6. Visualizations#

Scikit-learn defines a simple API for creating visualizations for machine learning. The key feature of this API is to allow for quick plotting and visual adjustments without recalculation. We provide Display classes that expose two methods for creating plots: from_estimator and from_predictions.

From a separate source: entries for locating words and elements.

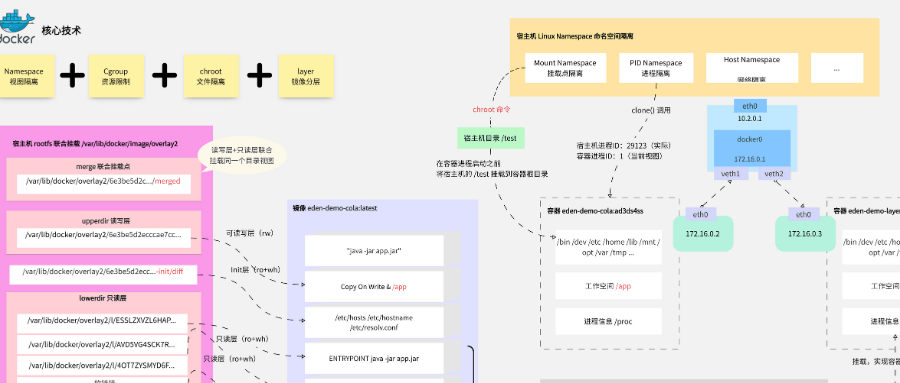Screen dimensions: 900x383
Task: Select the /proc process info box
Action: coord(608,322)
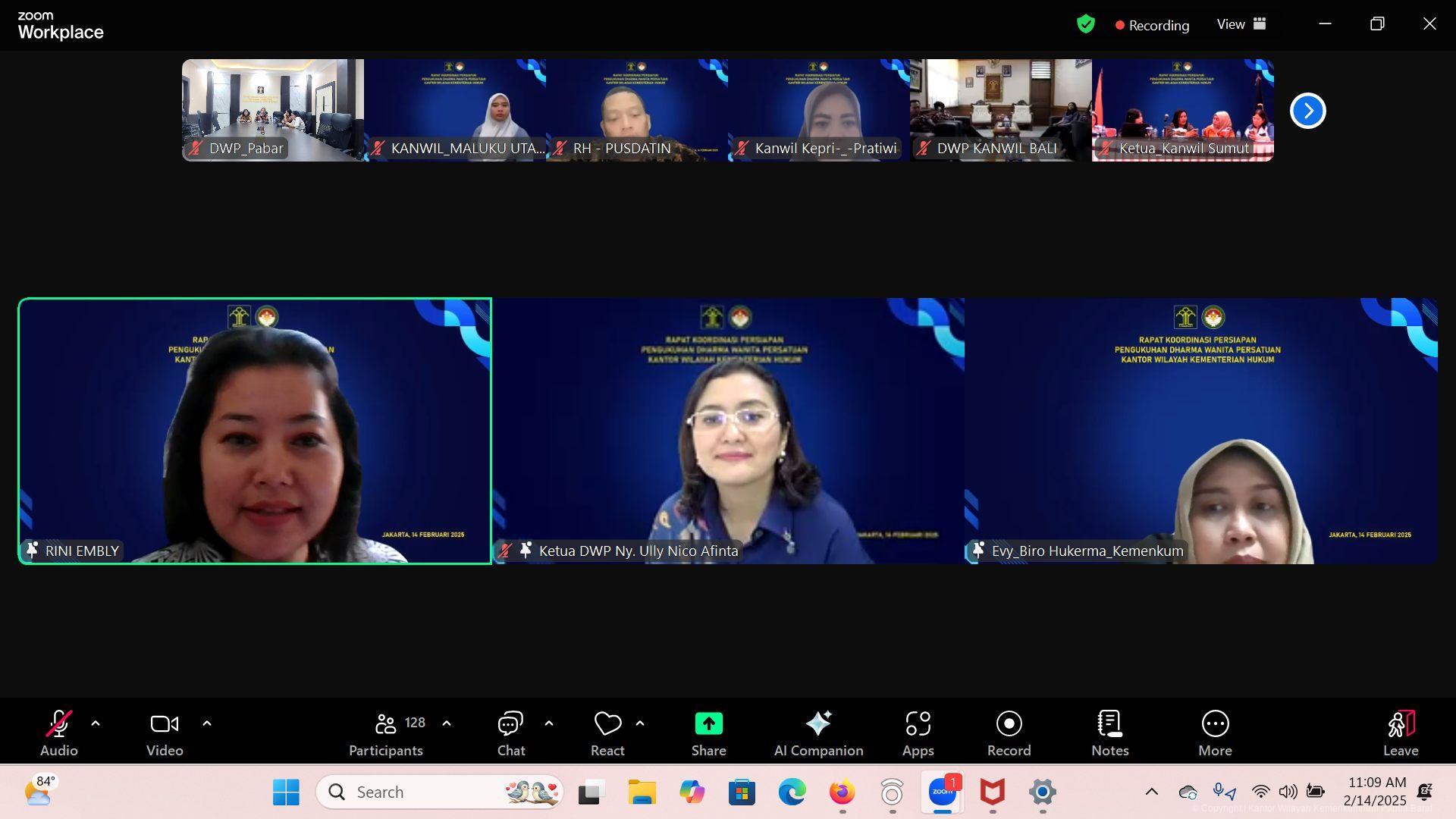Click the Share screen icon
Viewport: 1456px width, 819px height.
708,724
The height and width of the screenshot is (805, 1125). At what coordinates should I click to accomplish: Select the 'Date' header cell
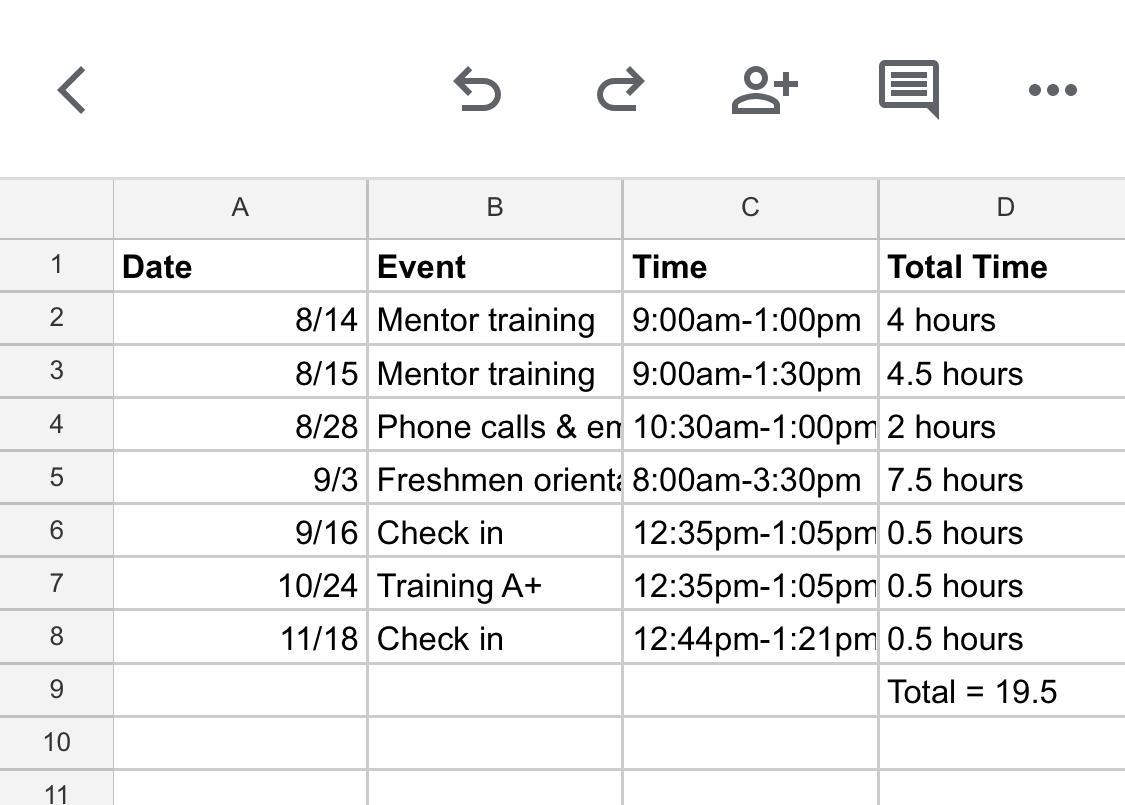(x=240, y=266)
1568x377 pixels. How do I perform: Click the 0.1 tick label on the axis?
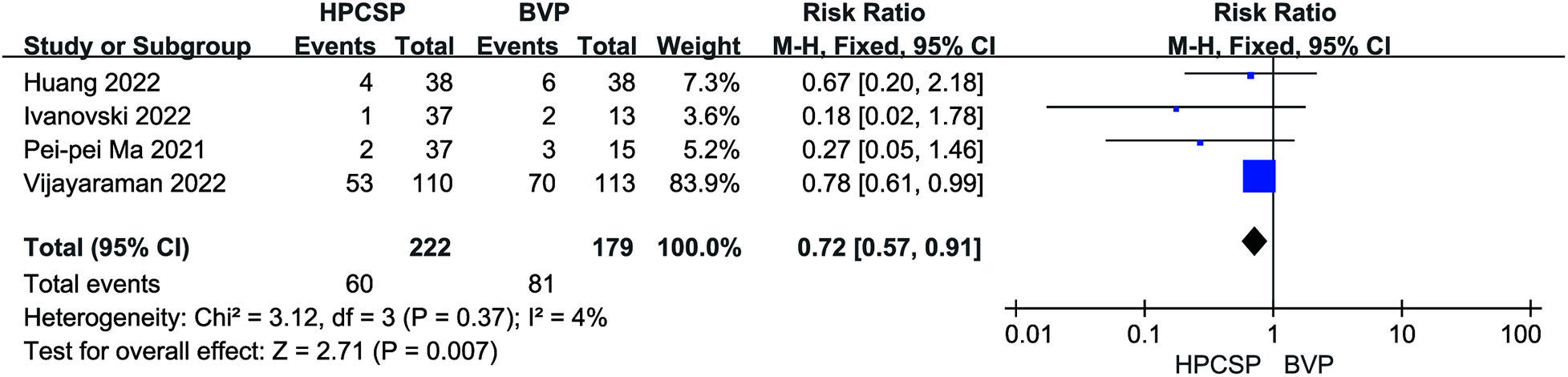[x=1144, y=334]
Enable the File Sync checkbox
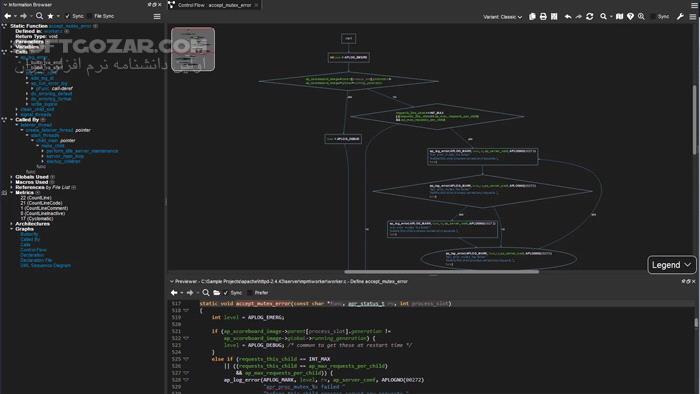 (89, 16)
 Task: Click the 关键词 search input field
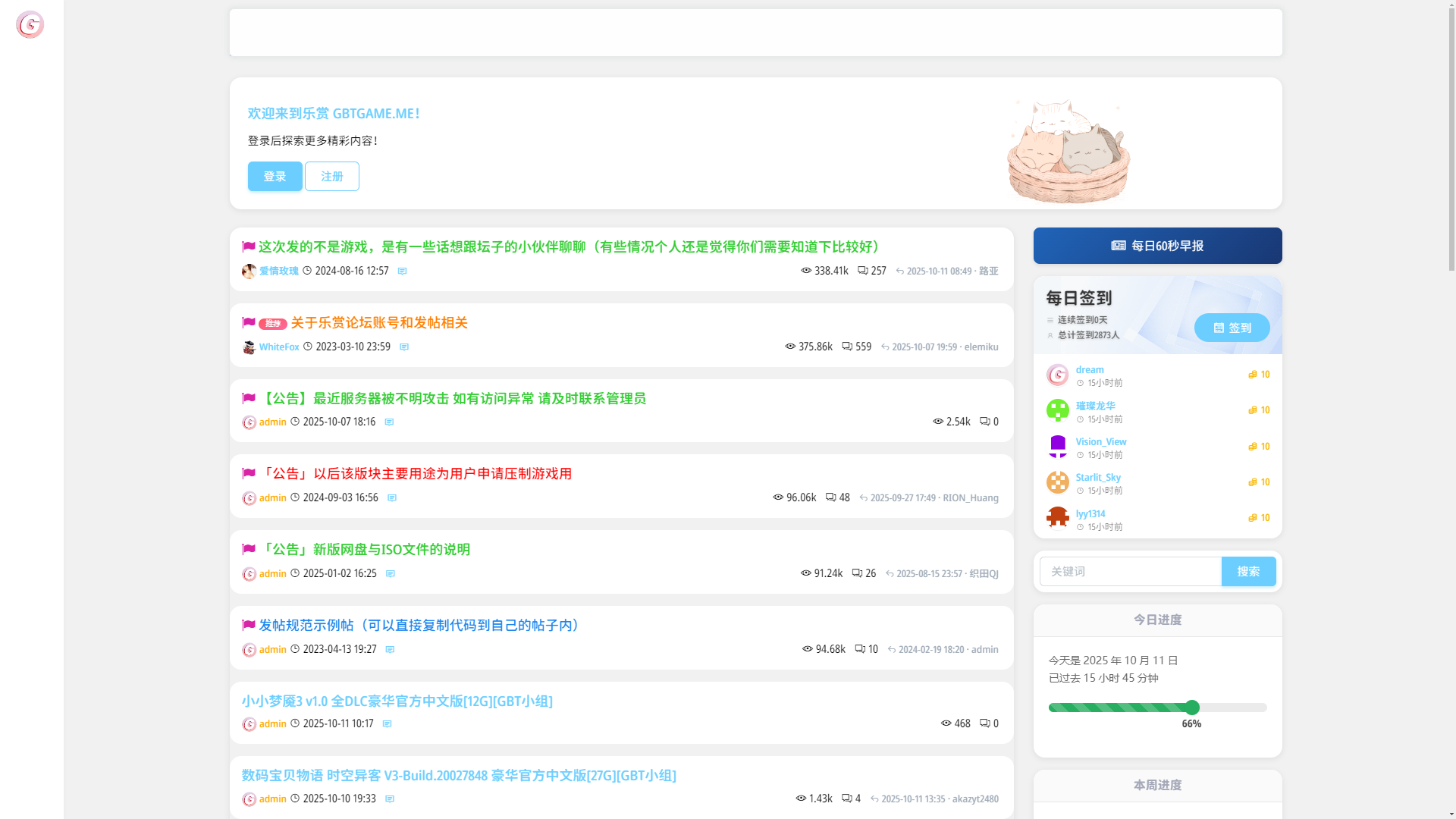tap(1130, 572)
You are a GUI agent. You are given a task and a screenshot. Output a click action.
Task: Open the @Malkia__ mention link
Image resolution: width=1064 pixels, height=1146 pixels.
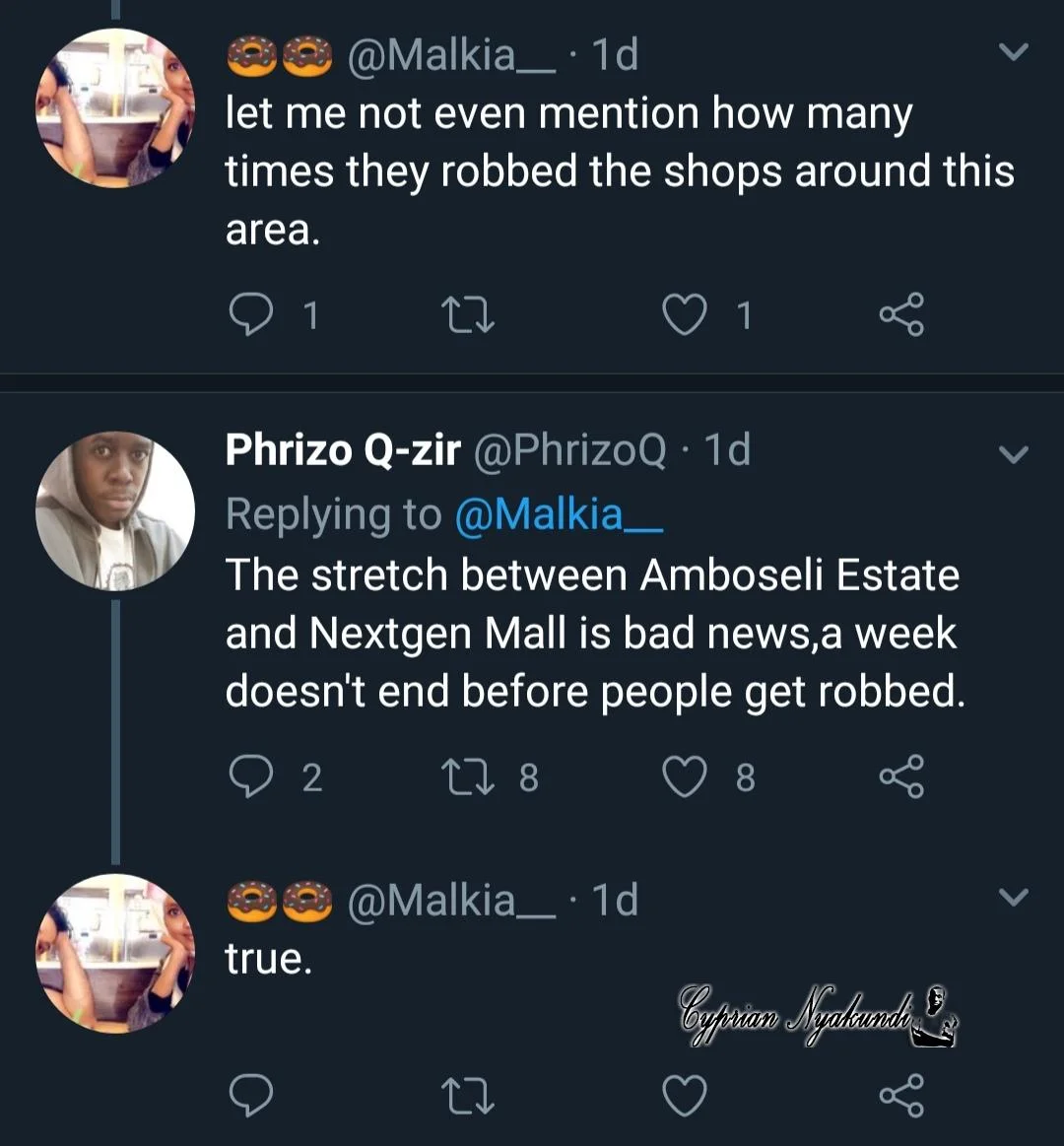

The from_estimator method generates a Display object from a fitted estimator, input data (X, y), and a plot. The from_predictions method creates a Display object from true and predicted values (y_test, y_pred), and a plot.

Using from_predictions avoids having to recompute predictions, but the user needs to take care that the prediction values passed correspond to the pos_label. For predict_proba, select the column corresponding to the pos_label class while for decision_function, revert the score (i.e. multiply by -1) if pos_label is not the last class in the classes_ attribute of your estimator.

The Display object stores the computed values (e.g., metric values or feature importance) required for plotting with Matplotlib. These values are the results derived from the raw predictions passed to from_predictions, or an estimator and X passed to from_estimator.

Display objects have a plot method that creates a matplotlib plot once the display object has been initialized (note that we recommend that display objects are created via from_estimator or from_predictions instead of initialized directly). The plot method allows adding to an existing plot by passing the existing plots matplotlib.axes.Axes to the ax parameter.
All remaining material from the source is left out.